What the task requires:
At the line that contains "[LINKEDIN] (997, 2162)", begin setting down every line word for word, and stop after the last line of the listing.
+---+
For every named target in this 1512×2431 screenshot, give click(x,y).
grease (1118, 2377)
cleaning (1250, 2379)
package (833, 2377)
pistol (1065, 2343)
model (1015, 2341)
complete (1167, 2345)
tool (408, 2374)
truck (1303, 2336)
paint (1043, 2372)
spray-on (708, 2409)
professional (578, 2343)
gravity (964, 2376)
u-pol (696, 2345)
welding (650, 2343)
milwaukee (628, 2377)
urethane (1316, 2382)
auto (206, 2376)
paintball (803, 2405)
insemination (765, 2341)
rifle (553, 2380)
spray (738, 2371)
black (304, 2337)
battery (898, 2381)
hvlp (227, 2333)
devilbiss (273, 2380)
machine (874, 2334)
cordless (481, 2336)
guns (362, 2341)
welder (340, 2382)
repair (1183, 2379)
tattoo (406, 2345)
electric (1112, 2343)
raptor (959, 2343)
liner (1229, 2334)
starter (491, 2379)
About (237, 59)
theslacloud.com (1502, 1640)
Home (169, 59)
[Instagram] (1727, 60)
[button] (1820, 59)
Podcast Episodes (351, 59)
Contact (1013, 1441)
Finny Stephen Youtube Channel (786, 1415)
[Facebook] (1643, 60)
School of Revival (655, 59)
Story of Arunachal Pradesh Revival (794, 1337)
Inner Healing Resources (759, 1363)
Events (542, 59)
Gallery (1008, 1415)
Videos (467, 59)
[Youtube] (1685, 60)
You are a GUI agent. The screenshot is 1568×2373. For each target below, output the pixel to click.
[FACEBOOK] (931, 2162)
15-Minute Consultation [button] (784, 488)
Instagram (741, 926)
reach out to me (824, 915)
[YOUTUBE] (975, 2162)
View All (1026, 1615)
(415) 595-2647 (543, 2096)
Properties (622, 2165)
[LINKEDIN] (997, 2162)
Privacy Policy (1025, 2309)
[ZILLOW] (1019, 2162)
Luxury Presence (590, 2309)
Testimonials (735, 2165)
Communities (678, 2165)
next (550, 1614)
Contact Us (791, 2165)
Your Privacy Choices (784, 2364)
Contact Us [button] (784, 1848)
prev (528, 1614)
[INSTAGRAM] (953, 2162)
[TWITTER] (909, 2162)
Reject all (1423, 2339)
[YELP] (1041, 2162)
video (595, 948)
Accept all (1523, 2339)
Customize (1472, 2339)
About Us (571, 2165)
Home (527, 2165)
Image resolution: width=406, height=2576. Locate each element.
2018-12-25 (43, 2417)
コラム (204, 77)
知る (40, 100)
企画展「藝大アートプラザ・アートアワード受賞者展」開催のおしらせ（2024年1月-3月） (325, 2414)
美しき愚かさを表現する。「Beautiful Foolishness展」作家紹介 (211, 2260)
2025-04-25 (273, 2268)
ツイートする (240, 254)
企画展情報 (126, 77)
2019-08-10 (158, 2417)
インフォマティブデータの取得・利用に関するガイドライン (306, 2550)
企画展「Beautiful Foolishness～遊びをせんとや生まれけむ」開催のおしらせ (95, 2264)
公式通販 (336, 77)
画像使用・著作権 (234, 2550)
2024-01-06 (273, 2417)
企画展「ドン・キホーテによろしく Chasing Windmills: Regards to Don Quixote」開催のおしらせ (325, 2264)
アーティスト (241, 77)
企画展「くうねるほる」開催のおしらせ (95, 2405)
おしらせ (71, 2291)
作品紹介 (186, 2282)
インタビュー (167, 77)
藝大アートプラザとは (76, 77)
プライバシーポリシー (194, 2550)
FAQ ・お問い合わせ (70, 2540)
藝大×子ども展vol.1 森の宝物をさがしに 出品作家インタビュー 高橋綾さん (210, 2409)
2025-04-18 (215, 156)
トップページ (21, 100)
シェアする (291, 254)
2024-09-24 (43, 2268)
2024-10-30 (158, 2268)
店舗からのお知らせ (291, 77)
+---+
Solution:
[LINKEDIN] (997, 2162)
Privacy Policy (1025, 2309)
[ZILLOW] (1019, 2162)
Luxury Presence (590, 2309)
Testimonials (735, 2165)
Communities (678, 2165)
next (550, 1614)
Contact Us (791, 2165)
Your Privacy Choices (784, 2364)
Contact Us [button] (784, 1848)
prev (528, 1614)
[INSTAGRAM] (953, 2162)
[TWITTER] (909, 2162)
Reject all (1423, 2339)
[YELP] (1041, 2162)
video (595, 948)
Accept all (1523, 2339)
Customize (1472, 2339)
About Us (571, 2165)
Home (527, 2165)
Image resolution: width=406, height=2576. Locate each element.
2018-12-25 (43, 2417)
コラム (204, 77)
知る (40, 100)
企画展「藝大アートプラザ・アートアワード受賞者展」開催のおしらせ（2024年1月-3月） (325, 2414)
美しき愚かさを表現する。「Beautiful Foolishness展」作家紹介 (211, 2260)
2025-04-25 (273, 2268)
ツイートする (240, 254)
企画展情報 (126, 77)
2019-08-10 (158, 2417)
インフォマティブデータの取得・利用に関するガイドライン (306, 2550)
企画展「Beautiful Foolishness～遊びをせんとや生まれけむ」開催のおしらせ (95, 2264)
公式通販 (336, 77)
画像使用・著作権 (234, 2550)
2024-01-06 (273, 2417)
企画展「ドン・キホーテによろしく Chasing Windmills: Regards to Don Quixote」開催のおしらせ (325, 2264)
アーティスト (241, 77)
企画展「くうねるほる」開催のおしらせ (95, 2405)
おしらせ (71, 2291)
作品紹介 (186, 2282)
インタビュー (167, 77)
藝大アートプラザとは (76, 77)
プライバシーポリシー (194, 2550)
FAQ ・お問い合わせ (70, 2540)
藝大×子ども展vol.1 森の宝物をさがしに 出品作家インタビュー 高橋綾さん (210, 2409)
2025-04-18 (215, 156)
トップページ (21, 100)
シェアする (291, 254)
2024-09-24 (43, 2268)
2024-10-30 (158, 2268)
店舗からのお知らせ (291, 77)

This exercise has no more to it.